= Alan Sykes =

British politician

Sir Alan John Sykes, 1st Baronet (11 April 1868 – 21 May 1950) was an English businessman in the bleaching industry and Conservative politician in Cheshire.

==Biography==
Sykes was born at Cringle House Cheadle, the second son of Thomas Hardcastle Sykes of the Sykes Bleaching Company and his wife Mary Platt daughter of John Platt MP for Oldham. He was known as Jack. He was left motherless in 1875, and in 1881 went away to Rugby School, following his brothers and cousins. He then went to Oriel College, Oxford and while at Oxford joined the Freemasons, to which he remained deeply committed in his adult life. He entered the family bleaching company at the age of 23 and worked his way through the various departments of the bleachworks before becoming manager. Sykes played cricket for Cheshire Gentlemen and hunted with the Cheshire hounds. He became a Justice of the Peace in 1897 and was active in the 3rd Volunteer Battalion, Cheshire Regiment until 1904. After his father died in 1901, he took on a number of local civic positions in Stockport, becoming treasurer of the Infirmary and a Governor of the Grammar School. Sykes was interested in agriculture, running Edgeley Home Farm and the family's estates in Canada of 13000 acre in Saskatchewan. He travelled extensively in his early years to America and Canada, and also to South Africa, Egypt, India and Russia and was an early enthusiast for motoring and flying.

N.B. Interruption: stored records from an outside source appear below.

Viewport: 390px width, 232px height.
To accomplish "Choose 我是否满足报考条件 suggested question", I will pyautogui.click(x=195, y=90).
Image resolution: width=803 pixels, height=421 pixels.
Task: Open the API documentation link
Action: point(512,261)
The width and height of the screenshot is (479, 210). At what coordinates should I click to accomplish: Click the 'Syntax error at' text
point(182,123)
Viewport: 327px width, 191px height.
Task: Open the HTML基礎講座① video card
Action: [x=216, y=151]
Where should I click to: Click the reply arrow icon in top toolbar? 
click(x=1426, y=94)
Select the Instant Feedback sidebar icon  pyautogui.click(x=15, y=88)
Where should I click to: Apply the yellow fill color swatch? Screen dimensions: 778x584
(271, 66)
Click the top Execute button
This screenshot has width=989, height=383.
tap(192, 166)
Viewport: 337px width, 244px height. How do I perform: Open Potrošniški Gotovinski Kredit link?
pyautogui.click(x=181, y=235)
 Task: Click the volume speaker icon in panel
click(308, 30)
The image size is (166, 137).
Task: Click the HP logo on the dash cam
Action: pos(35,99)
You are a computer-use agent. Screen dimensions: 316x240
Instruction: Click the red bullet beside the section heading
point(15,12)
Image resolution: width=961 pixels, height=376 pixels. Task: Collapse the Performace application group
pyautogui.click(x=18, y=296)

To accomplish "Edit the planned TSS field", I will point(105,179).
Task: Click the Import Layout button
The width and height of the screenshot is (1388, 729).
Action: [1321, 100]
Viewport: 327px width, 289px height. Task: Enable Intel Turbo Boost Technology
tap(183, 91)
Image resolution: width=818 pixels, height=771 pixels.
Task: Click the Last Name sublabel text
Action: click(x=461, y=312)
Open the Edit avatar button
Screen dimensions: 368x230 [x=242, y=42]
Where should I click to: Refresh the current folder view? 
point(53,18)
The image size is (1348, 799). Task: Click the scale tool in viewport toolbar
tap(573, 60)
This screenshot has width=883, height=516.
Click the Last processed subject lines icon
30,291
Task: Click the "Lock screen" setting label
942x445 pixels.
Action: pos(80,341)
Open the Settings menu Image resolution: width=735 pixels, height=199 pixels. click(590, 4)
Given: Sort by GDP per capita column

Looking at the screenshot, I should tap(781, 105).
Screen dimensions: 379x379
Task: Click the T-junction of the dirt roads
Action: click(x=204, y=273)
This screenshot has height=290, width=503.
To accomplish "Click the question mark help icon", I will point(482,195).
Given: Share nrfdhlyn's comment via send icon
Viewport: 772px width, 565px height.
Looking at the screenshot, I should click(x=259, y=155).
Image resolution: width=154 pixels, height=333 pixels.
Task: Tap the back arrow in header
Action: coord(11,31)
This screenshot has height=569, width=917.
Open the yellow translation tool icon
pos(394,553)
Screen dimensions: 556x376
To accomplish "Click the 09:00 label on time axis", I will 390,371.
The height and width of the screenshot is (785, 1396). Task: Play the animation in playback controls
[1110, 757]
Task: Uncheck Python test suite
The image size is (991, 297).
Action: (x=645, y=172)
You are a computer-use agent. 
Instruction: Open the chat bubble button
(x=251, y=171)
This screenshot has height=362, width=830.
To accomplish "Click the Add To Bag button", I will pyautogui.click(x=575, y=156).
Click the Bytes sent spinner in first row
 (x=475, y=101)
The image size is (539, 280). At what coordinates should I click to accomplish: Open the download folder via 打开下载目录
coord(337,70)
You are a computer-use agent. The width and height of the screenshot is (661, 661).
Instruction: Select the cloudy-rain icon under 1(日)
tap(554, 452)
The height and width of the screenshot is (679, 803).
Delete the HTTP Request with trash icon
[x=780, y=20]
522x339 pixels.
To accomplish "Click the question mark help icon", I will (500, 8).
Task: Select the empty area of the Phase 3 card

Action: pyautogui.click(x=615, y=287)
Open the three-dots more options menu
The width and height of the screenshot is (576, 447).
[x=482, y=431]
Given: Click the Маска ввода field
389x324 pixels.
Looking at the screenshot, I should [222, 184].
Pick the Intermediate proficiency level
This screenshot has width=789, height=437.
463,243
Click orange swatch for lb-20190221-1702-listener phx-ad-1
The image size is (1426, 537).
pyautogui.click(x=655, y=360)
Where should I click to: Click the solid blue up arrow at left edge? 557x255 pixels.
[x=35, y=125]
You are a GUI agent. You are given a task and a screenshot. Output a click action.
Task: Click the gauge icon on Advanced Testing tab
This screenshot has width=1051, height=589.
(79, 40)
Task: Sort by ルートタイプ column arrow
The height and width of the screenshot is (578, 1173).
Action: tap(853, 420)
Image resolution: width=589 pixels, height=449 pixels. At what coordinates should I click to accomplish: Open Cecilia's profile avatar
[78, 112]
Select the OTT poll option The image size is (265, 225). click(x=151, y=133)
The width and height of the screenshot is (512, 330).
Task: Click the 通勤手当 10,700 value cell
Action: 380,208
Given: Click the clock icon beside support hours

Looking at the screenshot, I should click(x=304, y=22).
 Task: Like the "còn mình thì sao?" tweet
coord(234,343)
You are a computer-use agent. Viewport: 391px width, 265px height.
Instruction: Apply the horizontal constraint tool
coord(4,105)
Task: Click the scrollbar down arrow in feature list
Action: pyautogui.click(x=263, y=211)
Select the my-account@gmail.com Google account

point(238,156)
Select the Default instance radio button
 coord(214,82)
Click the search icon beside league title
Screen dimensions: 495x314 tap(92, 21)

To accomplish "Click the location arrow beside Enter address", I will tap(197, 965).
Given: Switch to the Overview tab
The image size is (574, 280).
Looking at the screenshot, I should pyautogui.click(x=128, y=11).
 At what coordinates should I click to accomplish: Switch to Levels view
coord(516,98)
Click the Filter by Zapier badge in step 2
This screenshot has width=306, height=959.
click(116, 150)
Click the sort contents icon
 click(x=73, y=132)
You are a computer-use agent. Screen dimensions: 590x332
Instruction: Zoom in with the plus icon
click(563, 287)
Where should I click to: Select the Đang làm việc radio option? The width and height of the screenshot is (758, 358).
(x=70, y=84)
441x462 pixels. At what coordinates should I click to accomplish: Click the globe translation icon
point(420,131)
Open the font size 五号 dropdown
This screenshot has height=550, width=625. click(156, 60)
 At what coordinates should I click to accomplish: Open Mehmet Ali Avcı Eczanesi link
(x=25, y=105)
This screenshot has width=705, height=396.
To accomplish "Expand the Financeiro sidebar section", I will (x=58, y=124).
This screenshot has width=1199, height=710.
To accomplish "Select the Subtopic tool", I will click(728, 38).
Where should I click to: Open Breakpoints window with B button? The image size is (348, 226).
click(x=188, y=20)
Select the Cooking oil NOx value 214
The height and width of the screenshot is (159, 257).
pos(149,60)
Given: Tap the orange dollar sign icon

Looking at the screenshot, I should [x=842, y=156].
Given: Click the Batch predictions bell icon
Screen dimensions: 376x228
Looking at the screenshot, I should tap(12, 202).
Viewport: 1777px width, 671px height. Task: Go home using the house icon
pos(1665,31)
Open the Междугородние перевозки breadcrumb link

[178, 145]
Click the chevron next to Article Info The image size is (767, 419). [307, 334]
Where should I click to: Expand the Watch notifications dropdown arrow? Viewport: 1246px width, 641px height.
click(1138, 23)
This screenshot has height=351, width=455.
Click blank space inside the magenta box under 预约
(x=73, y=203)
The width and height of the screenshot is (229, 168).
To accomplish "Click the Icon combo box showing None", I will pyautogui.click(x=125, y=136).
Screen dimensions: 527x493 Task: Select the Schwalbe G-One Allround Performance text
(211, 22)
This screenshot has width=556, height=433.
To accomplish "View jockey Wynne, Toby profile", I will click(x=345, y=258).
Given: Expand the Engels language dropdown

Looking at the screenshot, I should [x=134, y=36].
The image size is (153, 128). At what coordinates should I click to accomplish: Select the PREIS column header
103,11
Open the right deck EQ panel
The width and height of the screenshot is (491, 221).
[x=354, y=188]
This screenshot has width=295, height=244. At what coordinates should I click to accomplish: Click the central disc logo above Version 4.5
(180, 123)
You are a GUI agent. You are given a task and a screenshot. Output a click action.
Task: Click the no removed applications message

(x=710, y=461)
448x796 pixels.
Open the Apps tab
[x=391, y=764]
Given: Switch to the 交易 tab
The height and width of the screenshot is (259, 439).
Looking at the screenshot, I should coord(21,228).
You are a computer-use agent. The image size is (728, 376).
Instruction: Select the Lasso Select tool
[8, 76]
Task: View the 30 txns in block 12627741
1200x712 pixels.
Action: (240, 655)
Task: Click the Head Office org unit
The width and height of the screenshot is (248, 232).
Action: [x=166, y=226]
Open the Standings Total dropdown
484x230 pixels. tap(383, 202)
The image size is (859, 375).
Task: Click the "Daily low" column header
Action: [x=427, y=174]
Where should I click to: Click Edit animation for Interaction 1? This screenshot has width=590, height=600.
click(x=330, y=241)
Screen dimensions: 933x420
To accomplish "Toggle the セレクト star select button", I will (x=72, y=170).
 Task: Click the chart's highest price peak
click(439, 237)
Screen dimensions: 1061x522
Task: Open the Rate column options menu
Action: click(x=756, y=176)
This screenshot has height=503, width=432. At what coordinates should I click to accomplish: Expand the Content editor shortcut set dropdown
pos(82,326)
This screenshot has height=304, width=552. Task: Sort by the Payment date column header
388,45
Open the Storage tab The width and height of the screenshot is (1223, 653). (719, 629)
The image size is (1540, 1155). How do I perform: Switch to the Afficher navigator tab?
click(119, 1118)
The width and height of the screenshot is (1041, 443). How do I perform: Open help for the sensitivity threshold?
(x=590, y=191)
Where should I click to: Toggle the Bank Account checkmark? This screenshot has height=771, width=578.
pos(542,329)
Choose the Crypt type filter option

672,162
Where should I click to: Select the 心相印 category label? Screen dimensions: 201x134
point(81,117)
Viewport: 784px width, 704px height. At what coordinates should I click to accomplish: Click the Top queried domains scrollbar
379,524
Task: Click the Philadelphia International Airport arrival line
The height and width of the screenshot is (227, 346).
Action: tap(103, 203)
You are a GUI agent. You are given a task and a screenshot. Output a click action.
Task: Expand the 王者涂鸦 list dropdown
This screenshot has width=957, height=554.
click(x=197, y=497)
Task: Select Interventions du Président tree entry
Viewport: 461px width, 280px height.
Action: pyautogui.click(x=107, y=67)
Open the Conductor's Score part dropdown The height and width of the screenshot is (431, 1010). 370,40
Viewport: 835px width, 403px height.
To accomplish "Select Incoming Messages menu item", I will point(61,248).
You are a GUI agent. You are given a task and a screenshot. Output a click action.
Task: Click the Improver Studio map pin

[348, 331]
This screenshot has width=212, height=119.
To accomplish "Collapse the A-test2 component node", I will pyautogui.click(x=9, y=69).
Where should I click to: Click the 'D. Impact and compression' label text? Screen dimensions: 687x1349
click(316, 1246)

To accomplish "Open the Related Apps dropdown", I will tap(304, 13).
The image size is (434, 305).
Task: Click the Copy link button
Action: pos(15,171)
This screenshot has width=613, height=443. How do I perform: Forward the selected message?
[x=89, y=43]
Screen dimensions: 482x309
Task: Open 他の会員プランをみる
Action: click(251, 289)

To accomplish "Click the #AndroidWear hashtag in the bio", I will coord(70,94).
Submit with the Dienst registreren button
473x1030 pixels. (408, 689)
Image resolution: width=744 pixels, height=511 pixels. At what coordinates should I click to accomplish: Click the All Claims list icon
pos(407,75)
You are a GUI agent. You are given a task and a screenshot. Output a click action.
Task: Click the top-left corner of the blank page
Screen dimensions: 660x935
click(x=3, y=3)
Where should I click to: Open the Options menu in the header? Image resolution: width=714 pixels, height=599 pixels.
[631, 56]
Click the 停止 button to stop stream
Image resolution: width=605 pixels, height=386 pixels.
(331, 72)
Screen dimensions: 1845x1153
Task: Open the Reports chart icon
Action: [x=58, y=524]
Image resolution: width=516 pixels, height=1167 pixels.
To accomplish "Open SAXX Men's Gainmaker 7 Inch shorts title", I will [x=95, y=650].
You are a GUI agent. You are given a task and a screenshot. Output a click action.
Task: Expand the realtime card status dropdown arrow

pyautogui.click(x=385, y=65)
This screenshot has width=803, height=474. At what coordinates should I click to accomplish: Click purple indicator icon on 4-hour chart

In 1907 Sykes was adopted as the Conservative candidate for Knutsford and a year later gave up the management of the Edgeley Bleachworks, while remaining director of the Bleachers' Association. In April 1910, he was appointed deputy lieutenant of Cheshire, and from 1910 to 1911 he was mayor of Stockport, the fourth generation of the family to hold this office. Before and after the first world war, Sykes was a leading Conservative organizer in the North West, chairing the Lancashire and Cheshire Federation of Junior Unionist organization. In January 1910, as a keen Tariff Reformer, he was elected MP for Knutsford, taking control from the Liberal. Unsatisfied with the political support he was receiving from the local press, in 1912 he gained control of the Stockport Advertiser Group, which was in fact owned by Swain & Co under the direction of an uncle. In parliament he kept up persistent questioning in support of local interests, and was a leading member of a group of MPs critical of the Government's neglect of Territorial Army and the Volunteer Forces before and during the First World War. In 1916 he served the Government as commissioner reviewing permits for aliens.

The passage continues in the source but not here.